Published: Tue 04 May 2010
Families harm their children's health when they must choose between health care and household essentials, such as rent, food, and utilities, according to a new study.
The study had 6,447 low-income caregivers with kids who ranged in age from newborn to three years old. The researchers asked the participants whether they had to choose between household expenses and medical care, whether they had medical insurance, and about their children's medical history.
Five percent of the surveyed caregivers reported making trade-offs to buy health care. The most common means of doing so were not paying utilities (32 percent), mortgage/rent (25 percent), or going without food (21 percent), according to the Children's Health Watch researchers, headquartered at Boston University Schools of Medicine and Public Health and Boston Medical Center.

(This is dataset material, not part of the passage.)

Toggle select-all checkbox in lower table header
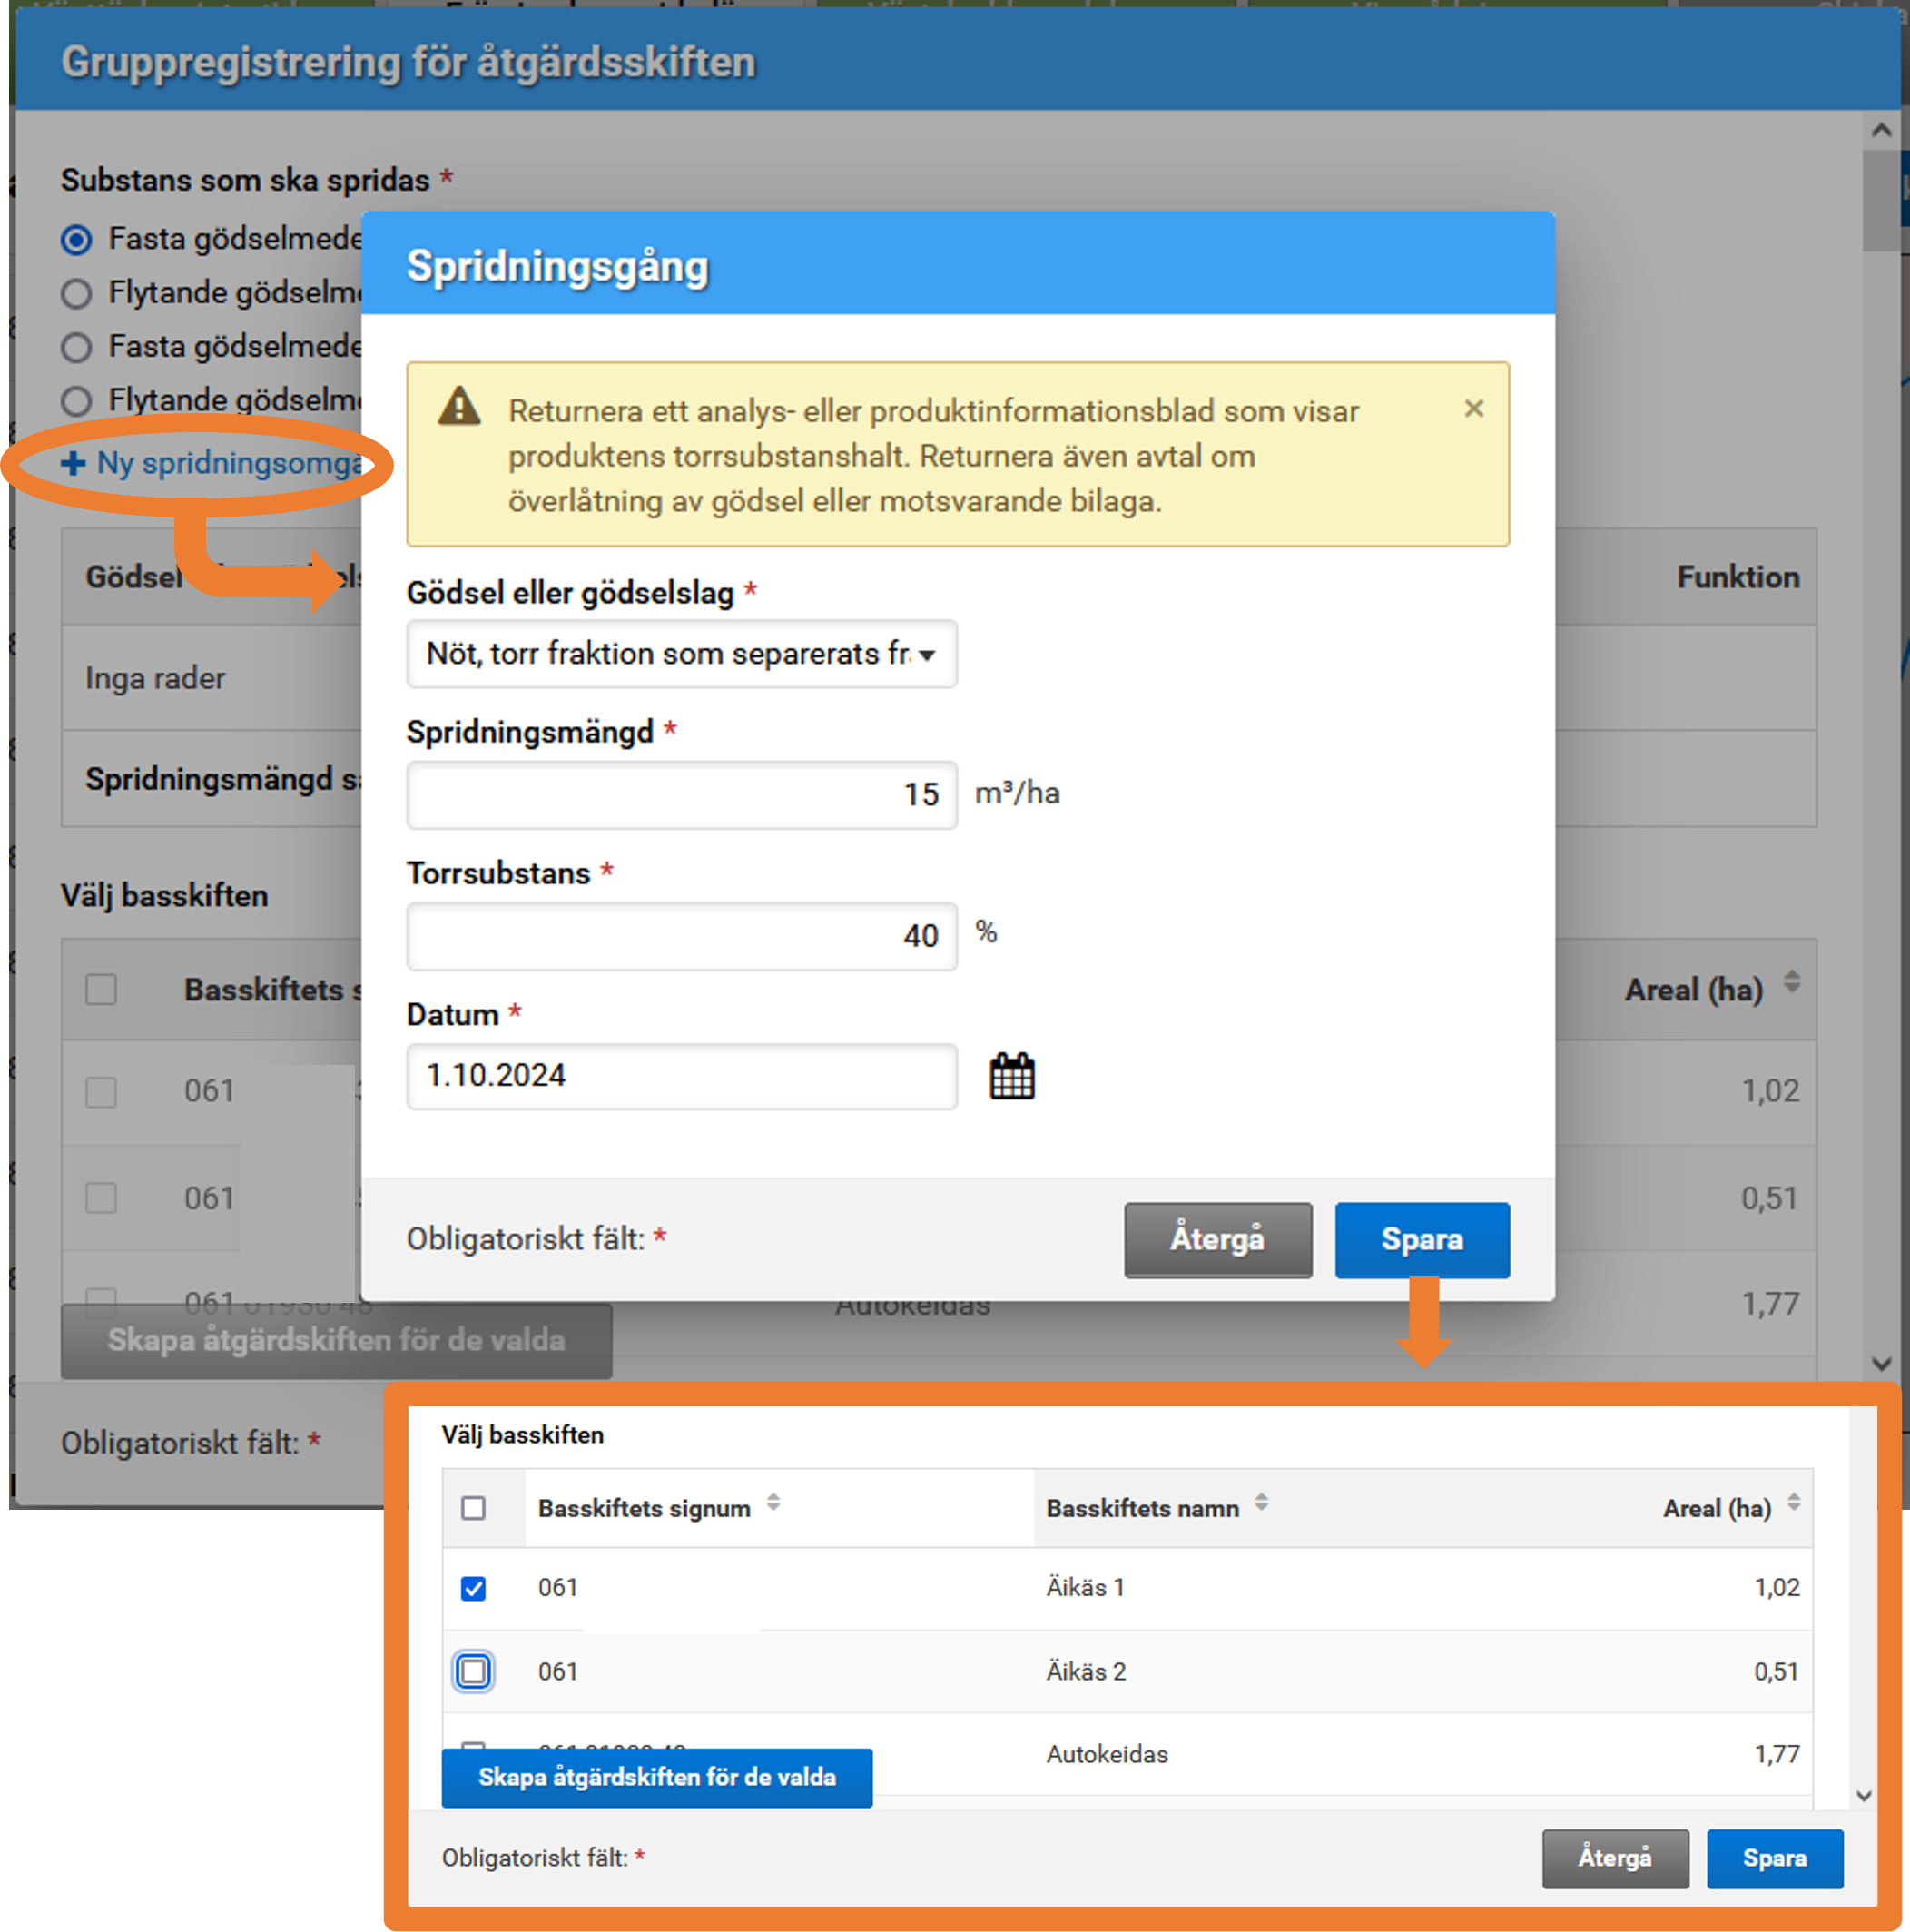 tap(473, 1508)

The study also discovered that kids in families who had to make these trade-offs were at higher risk for hospitalization, poor health, developmental problems, and shorter stature, a common sign of malnutrition.
"Family hardships and high out-of-pocket health care costs are written on the bodies of babies," said the study's lead author, Stephanie A. Ettinger de Cuba.

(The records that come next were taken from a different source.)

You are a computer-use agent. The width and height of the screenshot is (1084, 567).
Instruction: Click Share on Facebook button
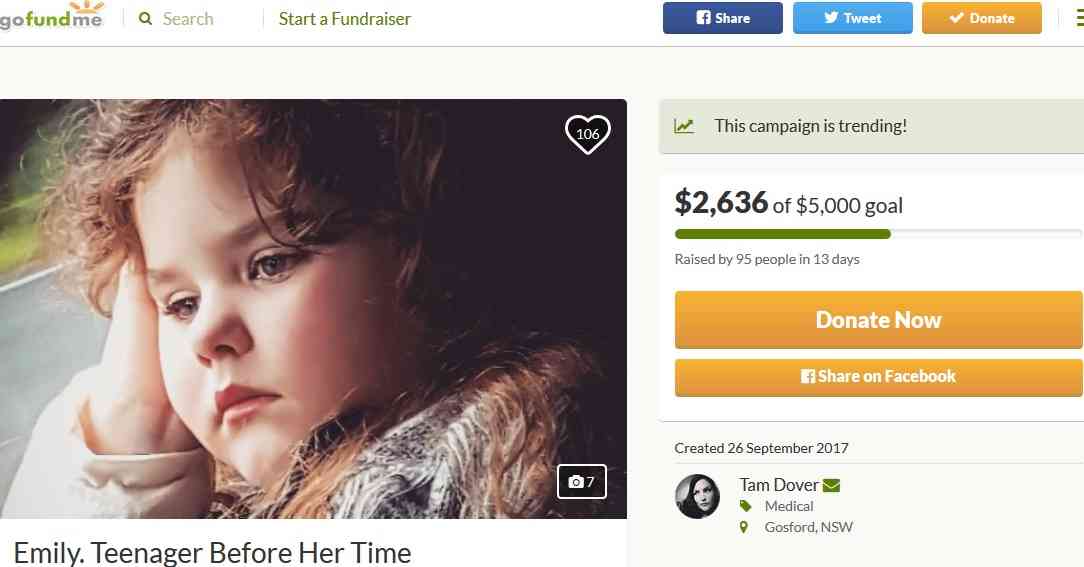point(878,376)
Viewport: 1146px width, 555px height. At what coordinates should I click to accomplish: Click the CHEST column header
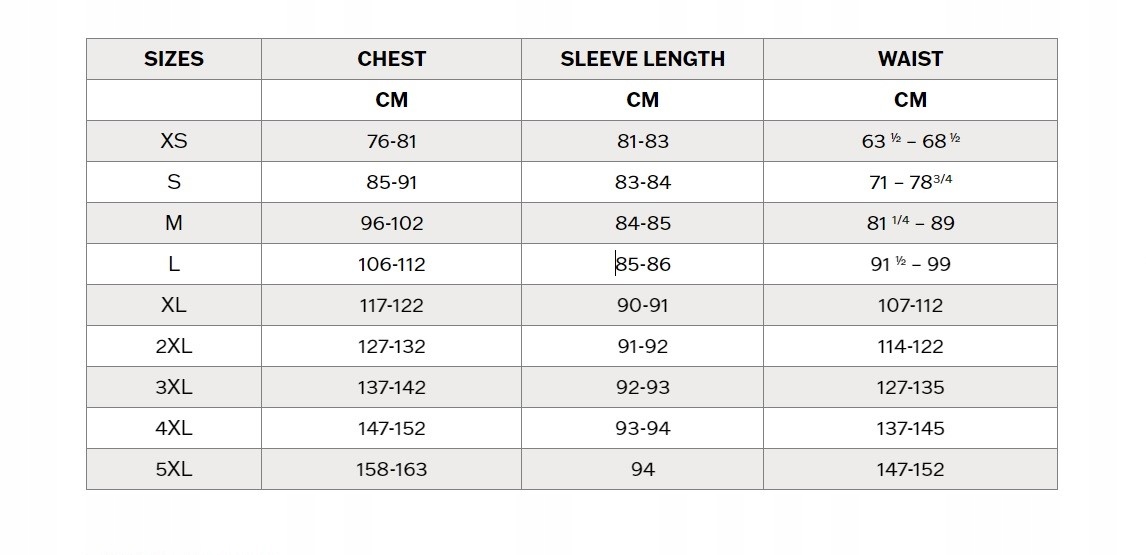[x=391, y=59]
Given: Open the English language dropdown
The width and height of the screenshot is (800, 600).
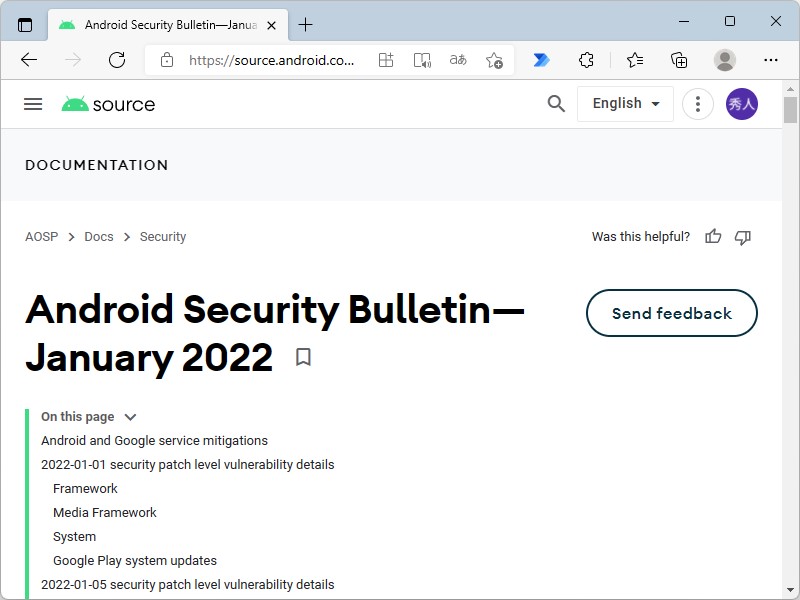Looking at the screenshot, I should click(625, 103).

Ettinger de Cuba and her colleagues discovered that families who chose to forego essentials in order to afford medical care had more education and were more likely to breast-feed and be married. These families' children were more likely to have no health insurance than children in families not forced to choose between basic necessities and medical care.

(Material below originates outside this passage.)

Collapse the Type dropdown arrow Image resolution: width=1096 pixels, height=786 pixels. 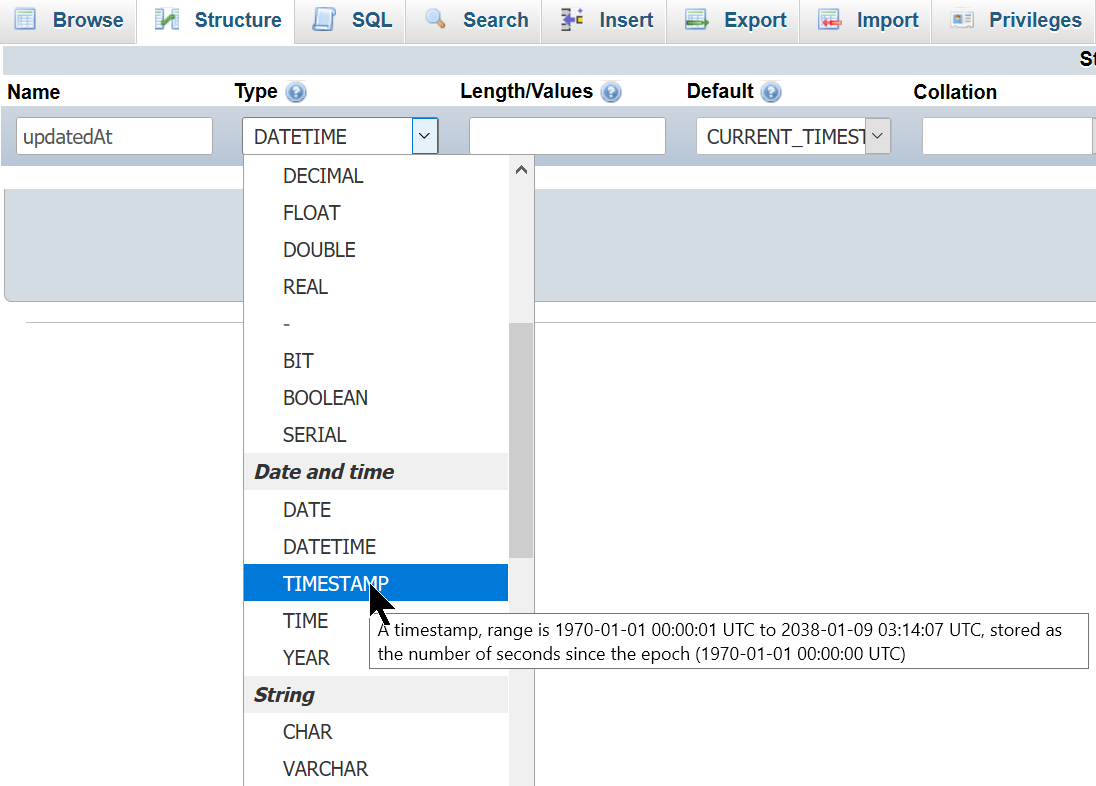424,136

"This suggests that families who had to make trade-offs are experiencing a paradoxical situation in which caregivers do not earn enough to pay for private insurance for their children, nor do they earn so little that their children can qualify for public insurance, leaving them uninsured and unable to afford both medical costs and basic needs," Ettinger de Cuba explained.
The researchers will present the study at the annual meeting of the Pediatric Academic Societies on Sunday.